Name : Muhammad Fajar Wahyu Ridho Illahi

SRN : P1337430219139

Class : 1D

Author, Lubnaningtyas. Hesti Fitriatul. (2018). Case report thorax examination technique for
post wsd pneumothorax patient in klaten islamic hospital.

Introduction : In the thorax examination, there are different patient condition, some are
cooperative and non-cooperative. And here the author explains the examination
technique in non-cooperative Post WSD Pneumothorax patients. The author
uses AP projections because it is not possible to use PA projections, because at
that time the patient's condition was unconscious.

Procedure : In this research, the subject are technologist, nurse, radiologist, docter sender, and
patient. The examination object is thorax. The patient, Ny.AJ who entered on 18
October 2018 was accompanied by the emergency room nurse in shortness of
breath and unconsciousness. The patient has ET (Endo Tracheal Tube) installed
from the emergency room. Then the nurse submits a photo request sheet to
radiology with clinical diagnosis of post ET pneumothorax. The first examination
at 08.00 with the results of patients suffer pneumothorax, causing the lungs
sinistra pressed by air and shrink. After that, WSD is inserted in the patient to
supply air to the patient, so that the patient's lungs return to normal and air that
fills the pleural cavity can come out. After that, a second radiographic
examination was conducted at 13.02 for post-WSD thorax evaluation using a
mobile x-ray at the ICU unit of Klaten Islamic Hospital.

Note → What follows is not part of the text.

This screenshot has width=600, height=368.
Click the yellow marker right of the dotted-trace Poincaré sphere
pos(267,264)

Findings : Examination Procedure :

The examination technique is performed on post WSD pneumothorax patients in


the ICU unit of the Klaten Islamic Hospital, with a sitting AP projection.

a. Patient Position:

The patient is positioned sitting upright on the brankard by uphold the


brankard. Both hands straight beside the body.

b. Object Position:
1. MSP body is in the middle of the cassette
2. Between objects, rays and cassette are perpendicular
c. Beam Setting:
1. Central Ray: vertical perpendicular
2. Central Point: in Thoracal 7
3. FFD: 100 cm
4. Cassette: 35x43 cm without grid
5. Exposure Factor: 57 kV; 12 mAs

Doctor Evaluation Results

1. There is no visible image of bronchovascular without pattern in the


pulmo sinistra that installed WSD with the tip at the height of the rib
posterior sinistra 7.
2. Pulmo dextra normal
3. CTR normal
4. Intact bone system
5. Visible lucency in infra bilateral diaphragmatic
6. ET look at the distal tip in vertebra thoracal 2 projection
7. Soft tissue emphysema of thoracic wall and colli bilateral.

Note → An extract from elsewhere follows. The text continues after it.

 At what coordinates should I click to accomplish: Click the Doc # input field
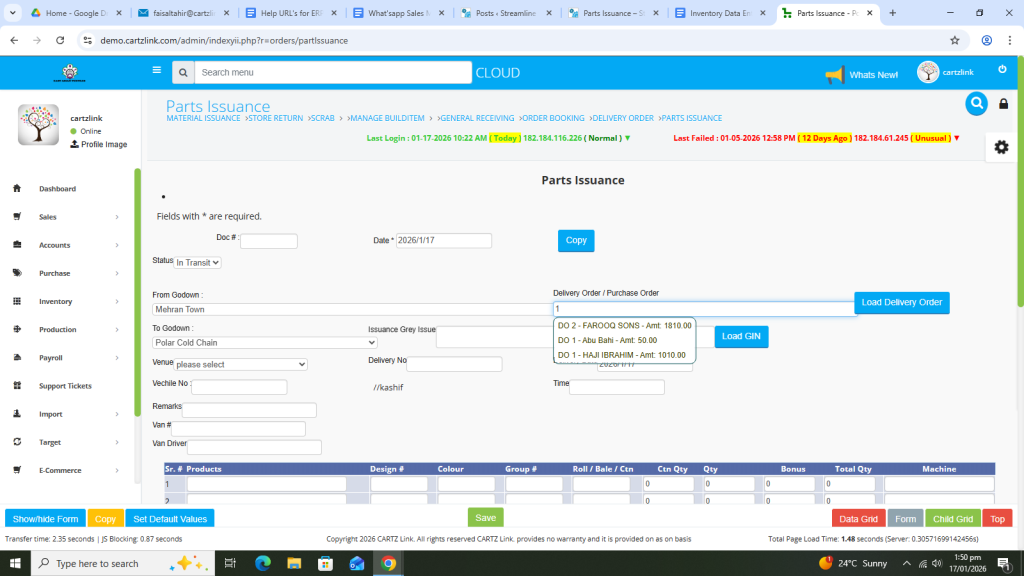coord(268,241)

Conclusions : The conclusions of the case report about “thorax examination technique for post
WSD Pneumothorax patient in Klaten Islamic hospital” that Examination
techniques for post WSD must be done by sitting AP. This is to find out if there is
fluid in the lungs. Because, if done with a supine projection AP, the fluid limit in
the lungs is not firm. So it is difficult to know the amount of fluid in the lungs.
With the AP sitting projection, you will see fluid in the sinus costo prenicus.

Comment : I’am happy after studying this case because I got new knowledge about post WSD
and post ET patients. And also can find out how to handle patients who are not
cooperative or unconscious. The procedure used is also in accordance with the
examination of the thorax usually so that it is easily to understood.